While the S&P 500 fell 12.9% through the end of April, the S&P Global GSCI — a benchmark of 24 commodities in agriculture, energy, and metals — had a total return of 39.9%. This rally in commodities is a continuation of last year, when the GSCI surged 40.4%.
“Historically, commodities offer the best protection against rising inflation compared to equities and other asset classes,” Jim Wiederhold, associate director of commodities and real assets at S&P Dow Jones Indices, told the Wall Street Journal. “And they tend to rise during times of geopolitical risk. We see this happening in real time as the Ukraine-Russia War rages on.”

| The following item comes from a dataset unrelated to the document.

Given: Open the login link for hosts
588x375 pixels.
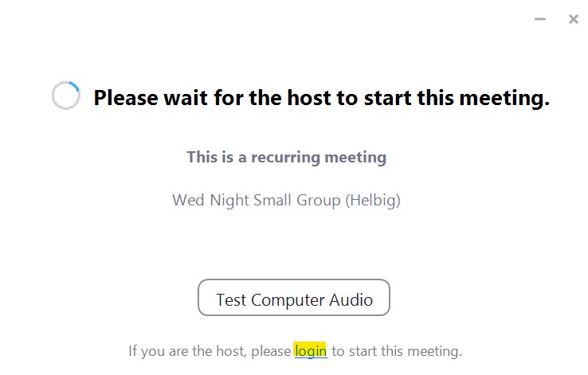Looking at the screenshot, I should [x=311, y=351].
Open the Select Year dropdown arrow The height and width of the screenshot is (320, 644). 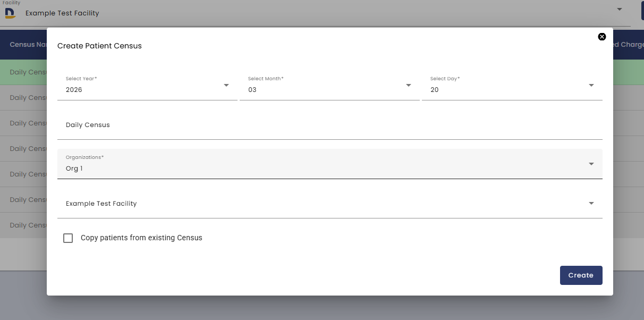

Currently, there are 122 commodity ETFs in the market, up from 112 last year.
Jason Bloom, head of fixed income and alternative ETF strategy for Invesco, told the Journal that we’re seeing “the early innings of the next commodity supercycle due to supply and demand imbalances.”
“The phenomenon should persist at least through year-end, so the outlook for commodity investments is strong,” added Aniket Ullal, vice president and head of ETF data and analytics at CFRA. “Even if the conflict in Ukraine ends, there are so many implications that need to be resolved that will keep commodity prices elevated.”
For investors looking to diversify their portfolios amidst volatile markets, abrdn offers a suite of commodity ETFs, including the abrdn Gold ETF Trust (SGOL ), the abrdn Physical Silver Shares ETF (SIVR ), the abrdn Physical Platinum Shares ETF (PPLT ), the abrdn Physical Palladium Shares ETF (PALL ), and the abrdnPhysical Precious Metals Basket Shares (GLTR ).
It should be noted, however, that while serving as a good diversifier, commodities are more volatile than stocks. Macroeconomic factors such as supply chain disruptions, economic slowdown, or a recession could significantly — and abruptly — impact prices.